Martin Day

Interview: Martin Day talks about his favourite books.
What's your favourite Target novelisation?
The one that had the biggest impact on me was The Ice Warriors - it was the first I owned, bought during a wet summer holiday in Wales, if I remember rightly. (I have a feeling a library copy of Doctor Who in an Exciting Adventure with the Daleks was the first I ever read, though.)
I literally read and re-read The Ice Warriors until it started to fall apart. It was one of the first books I remember as a child really drawing me into its world.

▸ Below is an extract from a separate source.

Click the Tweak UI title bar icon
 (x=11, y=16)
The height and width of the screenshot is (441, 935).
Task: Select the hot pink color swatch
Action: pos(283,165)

What's your favourite Who novel?
In post-Target terms there are many: I love Paul Cornell's Timewyrm: Revelation, for example, because I adored the serialised fan fiction tale on which it was based. It was a real eye-opener to see that one of 'us' could do something like this.
Russell's Damaged Goods was also amazing, but my two favourites are Daniel O'Mahoney's Falls the Shadow and Andrew Cartmel's Warlock. I read them both back-to-back (so should that be the other way round? I can't remember now) when I was ill in Athens and I thought each was quite extraordinary. It might have been the medication I was on, I suppose, but again both sucked me into their stories and I kept thinking "I'll read just one more chapter..."
The most fun Doctor to write for?
I almost always used to write for the Fifth Doctor in my fan fiction stories and think there's an awful lot you can do with him that you wouldn't be able to with the others. The fact that I've never written for Davison's Doctor professionally, so to speak, is kind of interesting - maybe I'm scared of screwing up something that's so important to me. Ditto Tom's Doctor, though I have just done a short story for Paul featuring him. Tom was always 'my' Doctor.
Which is the Doctor you dread writing for?
I imagine - from a position of ignorance - that the Sixth Doctor would prove... interesting.